In a remote world, this co-op maintains global connections

Shannon Murphy, who studies international affairs and environmental studies, thinks globally at a non-profit organization WorldBoston. Photo by Matthew Modoono/Northeastern University

What happens when COVID-19-related travel restrictions put a damper on your co-op, which just happens to focus on Boston’s role as a global partner on critical issues impacting the planet? If you’re Shannon Murphy, a third-year international affairs major at Northeastern, you get creative and develop a newfound passion for virtual event planning. 

Murphy is on co-op at WorldBoston, a small nonprofit organization that focuses on engaging international experts on issues such as climate control and healthcare access. The organization also plays host to international professionals and students who want to explore Greater Boston while bulking up the connective tissue between countries.

Murphy, who serves as an outreach associate, spoke with News@Northeastern about her experiences at WorldBoston, and how a job that focuses on international issues of the day helped her gain insight into her personal career goals.

Can you give us a little more insight into what WorldBoston does?

They do so many things! Their motto is “The world in Boston, and Boston in the world.” On the one side they focus on global engagement which serves the greater Boston community. That involves things like speaker events and an authors series. That’s the side I’m working on, so I do outreach and event planning for that. The other side of things that they do is citizen diplomacy, which brings international visitors to Boston.
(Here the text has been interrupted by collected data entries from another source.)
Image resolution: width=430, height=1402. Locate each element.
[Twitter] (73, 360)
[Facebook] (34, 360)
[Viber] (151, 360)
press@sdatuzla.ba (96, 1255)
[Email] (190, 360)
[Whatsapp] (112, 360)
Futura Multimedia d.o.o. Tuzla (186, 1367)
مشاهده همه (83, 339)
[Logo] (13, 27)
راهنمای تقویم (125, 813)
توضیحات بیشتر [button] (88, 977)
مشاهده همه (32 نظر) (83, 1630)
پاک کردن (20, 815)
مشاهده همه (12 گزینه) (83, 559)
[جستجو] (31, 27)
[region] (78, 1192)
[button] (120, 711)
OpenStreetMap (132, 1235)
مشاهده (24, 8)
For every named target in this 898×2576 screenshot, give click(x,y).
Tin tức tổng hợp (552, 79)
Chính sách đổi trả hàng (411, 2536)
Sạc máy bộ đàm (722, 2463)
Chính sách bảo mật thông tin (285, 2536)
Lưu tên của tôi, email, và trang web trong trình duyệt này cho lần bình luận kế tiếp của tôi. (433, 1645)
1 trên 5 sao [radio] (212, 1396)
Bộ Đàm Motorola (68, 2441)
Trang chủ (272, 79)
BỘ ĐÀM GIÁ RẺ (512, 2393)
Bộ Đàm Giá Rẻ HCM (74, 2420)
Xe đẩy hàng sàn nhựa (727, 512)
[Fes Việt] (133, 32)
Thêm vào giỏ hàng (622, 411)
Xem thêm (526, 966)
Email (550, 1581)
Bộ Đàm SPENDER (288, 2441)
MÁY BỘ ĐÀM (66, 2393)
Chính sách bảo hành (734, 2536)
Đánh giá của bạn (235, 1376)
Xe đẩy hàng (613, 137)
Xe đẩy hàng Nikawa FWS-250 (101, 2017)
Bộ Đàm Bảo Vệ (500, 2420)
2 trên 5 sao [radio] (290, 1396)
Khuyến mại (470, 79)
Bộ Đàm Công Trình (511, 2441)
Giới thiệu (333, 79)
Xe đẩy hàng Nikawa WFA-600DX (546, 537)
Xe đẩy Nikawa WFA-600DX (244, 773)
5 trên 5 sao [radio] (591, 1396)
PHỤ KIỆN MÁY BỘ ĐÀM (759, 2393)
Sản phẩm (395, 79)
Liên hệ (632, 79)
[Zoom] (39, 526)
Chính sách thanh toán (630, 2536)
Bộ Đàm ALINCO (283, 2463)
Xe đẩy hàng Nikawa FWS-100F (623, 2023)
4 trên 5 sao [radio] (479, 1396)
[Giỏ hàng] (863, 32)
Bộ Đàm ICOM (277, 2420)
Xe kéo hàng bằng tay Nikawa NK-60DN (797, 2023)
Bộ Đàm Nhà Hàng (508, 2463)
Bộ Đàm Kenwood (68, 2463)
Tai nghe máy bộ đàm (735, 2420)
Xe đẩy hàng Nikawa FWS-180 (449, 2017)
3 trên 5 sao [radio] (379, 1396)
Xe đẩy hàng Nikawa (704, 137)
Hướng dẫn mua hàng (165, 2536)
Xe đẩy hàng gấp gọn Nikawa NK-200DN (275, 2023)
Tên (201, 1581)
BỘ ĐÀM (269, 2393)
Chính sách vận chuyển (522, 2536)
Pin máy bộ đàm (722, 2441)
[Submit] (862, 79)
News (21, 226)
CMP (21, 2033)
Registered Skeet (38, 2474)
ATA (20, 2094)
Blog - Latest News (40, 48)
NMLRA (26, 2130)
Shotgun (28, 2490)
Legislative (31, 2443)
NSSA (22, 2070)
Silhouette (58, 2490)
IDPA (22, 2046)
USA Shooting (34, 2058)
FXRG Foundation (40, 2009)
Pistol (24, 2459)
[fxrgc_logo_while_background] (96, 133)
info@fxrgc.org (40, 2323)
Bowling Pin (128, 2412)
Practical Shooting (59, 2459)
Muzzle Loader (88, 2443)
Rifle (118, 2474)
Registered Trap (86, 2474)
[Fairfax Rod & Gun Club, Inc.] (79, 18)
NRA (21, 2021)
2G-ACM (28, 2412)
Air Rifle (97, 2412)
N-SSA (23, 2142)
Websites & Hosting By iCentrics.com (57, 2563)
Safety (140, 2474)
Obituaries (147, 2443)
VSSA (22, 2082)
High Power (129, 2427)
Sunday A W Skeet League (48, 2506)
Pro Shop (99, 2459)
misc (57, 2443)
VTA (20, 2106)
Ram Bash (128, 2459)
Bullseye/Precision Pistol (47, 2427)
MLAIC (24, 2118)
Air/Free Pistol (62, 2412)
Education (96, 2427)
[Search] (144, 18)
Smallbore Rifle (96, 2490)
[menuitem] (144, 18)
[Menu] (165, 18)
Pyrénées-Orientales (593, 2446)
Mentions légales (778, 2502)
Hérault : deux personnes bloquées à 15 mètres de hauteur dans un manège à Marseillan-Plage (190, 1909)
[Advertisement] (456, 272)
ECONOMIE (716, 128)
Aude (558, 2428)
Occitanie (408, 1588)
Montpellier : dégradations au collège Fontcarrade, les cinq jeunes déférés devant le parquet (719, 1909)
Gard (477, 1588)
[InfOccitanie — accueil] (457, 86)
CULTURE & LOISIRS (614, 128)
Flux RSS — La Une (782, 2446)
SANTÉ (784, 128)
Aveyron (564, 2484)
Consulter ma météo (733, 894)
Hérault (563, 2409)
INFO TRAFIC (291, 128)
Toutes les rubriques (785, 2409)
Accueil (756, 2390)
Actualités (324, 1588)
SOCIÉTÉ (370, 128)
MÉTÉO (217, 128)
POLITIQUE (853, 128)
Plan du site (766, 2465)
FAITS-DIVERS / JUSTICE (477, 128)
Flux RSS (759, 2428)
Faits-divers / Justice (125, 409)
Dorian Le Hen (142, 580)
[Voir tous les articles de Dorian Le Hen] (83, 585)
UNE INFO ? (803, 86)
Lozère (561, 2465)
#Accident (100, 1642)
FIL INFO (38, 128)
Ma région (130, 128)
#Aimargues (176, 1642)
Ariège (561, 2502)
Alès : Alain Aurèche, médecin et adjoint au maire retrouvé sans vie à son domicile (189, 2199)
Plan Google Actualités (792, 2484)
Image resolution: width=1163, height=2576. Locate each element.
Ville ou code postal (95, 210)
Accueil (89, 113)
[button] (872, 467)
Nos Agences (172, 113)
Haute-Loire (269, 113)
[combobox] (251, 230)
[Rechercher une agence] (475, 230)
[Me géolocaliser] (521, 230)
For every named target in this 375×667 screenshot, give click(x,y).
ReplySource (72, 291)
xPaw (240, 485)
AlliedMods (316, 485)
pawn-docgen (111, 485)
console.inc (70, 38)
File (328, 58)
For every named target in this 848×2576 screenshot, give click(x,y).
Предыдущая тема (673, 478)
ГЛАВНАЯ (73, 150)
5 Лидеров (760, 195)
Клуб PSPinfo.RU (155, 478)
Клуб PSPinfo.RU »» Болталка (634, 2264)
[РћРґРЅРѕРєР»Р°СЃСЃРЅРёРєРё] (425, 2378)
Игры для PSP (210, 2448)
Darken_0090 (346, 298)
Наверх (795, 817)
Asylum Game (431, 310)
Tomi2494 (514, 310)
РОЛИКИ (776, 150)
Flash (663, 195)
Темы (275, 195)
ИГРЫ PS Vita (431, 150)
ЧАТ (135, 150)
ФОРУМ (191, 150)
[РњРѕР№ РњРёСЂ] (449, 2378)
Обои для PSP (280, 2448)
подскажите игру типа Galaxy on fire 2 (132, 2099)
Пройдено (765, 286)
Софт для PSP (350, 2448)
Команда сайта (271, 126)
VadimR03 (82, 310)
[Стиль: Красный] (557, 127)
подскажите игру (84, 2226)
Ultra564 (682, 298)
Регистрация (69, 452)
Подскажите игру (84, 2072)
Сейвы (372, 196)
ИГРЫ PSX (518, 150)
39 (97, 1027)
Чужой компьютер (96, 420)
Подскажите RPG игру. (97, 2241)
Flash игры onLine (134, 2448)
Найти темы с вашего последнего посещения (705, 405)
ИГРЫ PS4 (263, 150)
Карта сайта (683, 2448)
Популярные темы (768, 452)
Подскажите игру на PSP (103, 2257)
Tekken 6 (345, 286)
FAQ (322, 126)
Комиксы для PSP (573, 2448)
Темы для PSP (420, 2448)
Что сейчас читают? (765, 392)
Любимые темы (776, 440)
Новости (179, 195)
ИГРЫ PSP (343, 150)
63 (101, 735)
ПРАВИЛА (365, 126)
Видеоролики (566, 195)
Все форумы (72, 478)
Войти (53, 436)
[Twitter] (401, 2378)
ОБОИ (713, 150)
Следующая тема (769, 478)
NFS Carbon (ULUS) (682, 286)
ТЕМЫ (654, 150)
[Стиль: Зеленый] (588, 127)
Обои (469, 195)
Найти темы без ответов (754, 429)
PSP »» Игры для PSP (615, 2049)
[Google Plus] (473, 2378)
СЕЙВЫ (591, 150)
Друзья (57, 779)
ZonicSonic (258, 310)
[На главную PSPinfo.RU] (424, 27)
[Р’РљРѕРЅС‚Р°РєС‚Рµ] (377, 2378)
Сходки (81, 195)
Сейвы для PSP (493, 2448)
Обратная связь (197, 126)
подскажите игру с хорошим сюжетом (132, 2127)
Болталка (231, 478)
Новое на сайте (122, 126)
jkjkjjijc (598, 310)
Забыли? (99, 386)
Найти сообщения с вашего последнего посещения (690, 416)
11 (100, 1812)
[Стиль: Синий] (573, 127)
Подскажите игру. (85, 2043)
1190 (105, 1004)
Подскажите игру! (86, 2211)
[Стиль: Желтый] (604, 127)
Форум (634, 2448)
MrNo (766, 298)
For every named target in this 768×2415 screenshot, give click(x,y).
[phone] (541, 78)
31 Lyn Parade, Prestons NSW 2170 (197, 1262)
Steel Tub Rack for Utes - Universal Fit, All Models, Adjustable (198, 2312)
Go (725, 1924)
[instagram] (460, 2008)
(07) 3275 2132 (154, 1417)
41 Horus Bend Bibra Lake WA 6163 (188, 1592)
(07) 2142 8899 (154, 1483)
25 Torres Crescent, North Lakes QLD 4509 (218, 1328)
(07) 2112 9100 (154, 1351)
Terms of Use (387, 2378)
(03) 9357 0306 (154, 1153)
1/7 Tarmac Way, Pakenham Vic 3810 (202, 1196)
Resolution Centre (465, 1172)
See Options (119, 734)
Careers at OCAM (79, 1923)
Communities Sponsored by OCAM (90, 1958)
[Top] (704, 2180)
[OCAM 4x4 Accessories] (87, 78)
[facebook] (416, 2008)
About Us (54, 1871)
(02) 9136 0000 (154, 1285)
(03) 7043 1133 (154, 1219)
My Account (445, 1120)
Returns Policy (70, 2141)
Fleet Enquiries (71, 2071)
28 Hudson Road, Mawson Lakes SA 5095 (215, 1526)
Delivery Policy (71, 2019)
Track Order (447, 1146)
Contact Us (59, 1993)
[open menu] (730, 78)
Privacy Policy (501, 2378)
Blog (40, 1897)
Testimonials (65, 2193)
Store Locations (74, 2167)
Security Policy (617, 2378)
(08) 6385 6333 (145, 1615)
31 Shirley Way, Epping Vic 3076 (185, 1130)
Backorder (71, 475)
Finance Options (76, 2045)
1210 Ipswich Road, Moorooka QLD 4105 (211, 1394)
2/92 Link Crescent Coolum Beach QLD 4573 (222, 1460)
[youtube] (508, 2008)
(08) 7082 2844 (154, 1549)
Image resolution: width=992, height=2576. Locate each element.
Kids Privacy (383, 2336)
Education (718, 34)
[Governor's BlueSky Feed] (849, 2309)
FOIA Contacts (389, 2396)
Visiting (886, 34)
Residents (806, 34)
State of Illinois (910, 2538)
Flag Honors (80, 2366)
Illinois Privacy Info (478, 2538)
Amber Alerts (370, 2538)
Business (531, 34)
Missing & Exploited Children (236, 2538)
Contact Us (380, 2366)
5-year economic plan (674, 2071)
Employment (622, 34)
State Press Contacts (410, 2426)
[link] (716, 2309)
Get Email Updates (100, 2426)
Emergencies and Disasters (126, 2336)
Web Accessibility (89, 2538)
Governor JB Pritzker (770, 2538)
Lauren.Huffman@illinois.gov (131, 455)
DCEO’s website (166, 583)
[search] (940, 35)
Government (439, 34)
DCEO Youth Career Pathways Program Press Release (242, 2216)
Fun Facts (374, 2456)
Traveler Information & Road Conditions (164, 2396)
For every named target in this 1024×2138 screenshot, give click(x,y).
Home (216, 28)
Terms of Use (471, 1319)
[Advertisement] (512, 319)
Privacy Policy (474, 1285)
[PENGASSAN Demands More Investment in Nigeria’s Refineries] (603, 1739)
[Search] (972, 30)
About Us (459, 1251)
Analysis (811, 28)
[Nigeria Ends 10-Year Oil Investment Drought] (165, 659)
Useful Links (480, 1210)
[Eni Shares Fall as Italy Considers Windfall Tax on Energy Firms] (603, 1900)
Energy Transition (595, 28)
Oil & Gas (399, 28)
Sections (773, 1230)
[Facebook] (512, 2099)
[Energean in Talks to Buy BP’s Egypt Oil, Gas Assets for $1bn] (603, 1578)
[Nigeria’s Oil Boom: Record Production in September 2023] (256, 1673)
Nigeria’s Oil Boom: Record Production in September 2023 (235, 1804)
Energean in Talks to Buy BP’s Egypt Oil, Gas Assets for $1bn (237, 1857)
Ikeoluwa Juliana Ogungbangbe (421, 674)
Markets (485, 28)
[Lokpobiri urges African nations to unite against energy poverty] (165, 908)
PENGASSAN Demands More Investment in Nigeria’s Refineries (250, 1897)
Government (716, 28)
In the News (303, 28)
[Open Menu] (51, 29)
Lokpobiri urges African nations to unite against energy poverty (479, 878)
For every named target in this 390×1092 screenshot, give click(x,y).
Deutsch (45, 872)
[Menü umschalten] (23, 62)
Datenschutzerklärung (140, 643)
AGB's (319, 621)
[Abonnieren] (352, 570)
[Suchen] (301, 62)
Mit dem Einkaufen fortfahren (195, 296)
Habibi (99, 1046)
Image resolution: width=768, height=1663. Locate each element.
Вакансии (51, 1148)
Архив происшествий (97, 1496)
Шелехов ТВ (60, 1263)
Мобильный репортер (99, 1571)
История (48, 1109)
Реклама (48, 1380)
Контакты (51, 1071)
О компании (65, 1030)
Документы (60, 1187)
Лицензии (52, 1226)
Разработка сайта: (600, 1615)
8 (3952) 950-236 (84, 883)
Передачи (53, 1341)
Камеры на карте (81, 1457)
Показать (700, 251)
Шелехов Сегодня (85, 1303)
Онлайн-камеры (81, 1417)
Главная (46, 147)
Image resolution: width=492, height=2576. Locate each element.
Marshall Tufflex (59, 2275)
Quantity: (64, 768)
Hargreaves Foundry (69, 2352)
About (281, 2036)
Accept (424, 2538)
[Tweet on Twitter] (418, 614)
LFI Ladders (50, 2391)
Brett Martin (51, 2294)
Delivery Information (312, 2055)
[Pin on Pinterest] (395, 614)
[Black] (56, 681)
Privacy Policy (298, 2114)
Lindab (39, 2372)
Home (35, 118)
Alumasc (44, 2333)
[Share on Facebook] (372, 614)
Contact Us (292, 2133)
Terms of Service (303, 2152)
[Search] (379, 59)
Is that hard, considering international travel still has many pandemic-related restrictions?

I think they were able to transition pretty smoothly and quickly, from my experience working there. And it’s been pretty successful. The global engagement events have been over Zoom. We just had one with Baylor Fox Kemper, who is a coordinating lead author on the U.N. climate report that just came out. We’ve been able to get authors that maybe wouldn’t have been able to join us in normal times. So, that’s kind of a silver lining.

What’s your favorite part of the job so far?

I really like the events. I think the speakers we’ve been able to get are so interesting and knowledgeable. So, that’s been really great. We had an event with Nicole Perlroth in September. She is a New York Times journalist and wrote a book on cybersecurity that was actually a little scary. Definitely a wake-up call.

Do you have any advice for students who might be interested in working at WorldBoston?

I would advise them to attend an event beforehand. Especially now that they’re virtual, they’re super easy to check out. It’s such a good way to get a feel for what the organization does and the people that they bring and the reach that they can have.

Did you learn anything about your own career goals from this co-op?

I’ve learned that I really enjoy event planning. I really Iike the intricacy of the level of detail that you can compile together. And at the end, you can pull off this really great event if you put the work in, and the time. I really have come to enjoy that part of the process, and that was something I wasn’t necessarily expecting going into this. I also do enjoy being in the office, which is kind of surprising. I got so used to just being on Zoom for the past year and a half, so it was something I was a little worried about. I honestly do really enjoy it. It’s just a new experience and it’s something that I’m glad I got to participate in.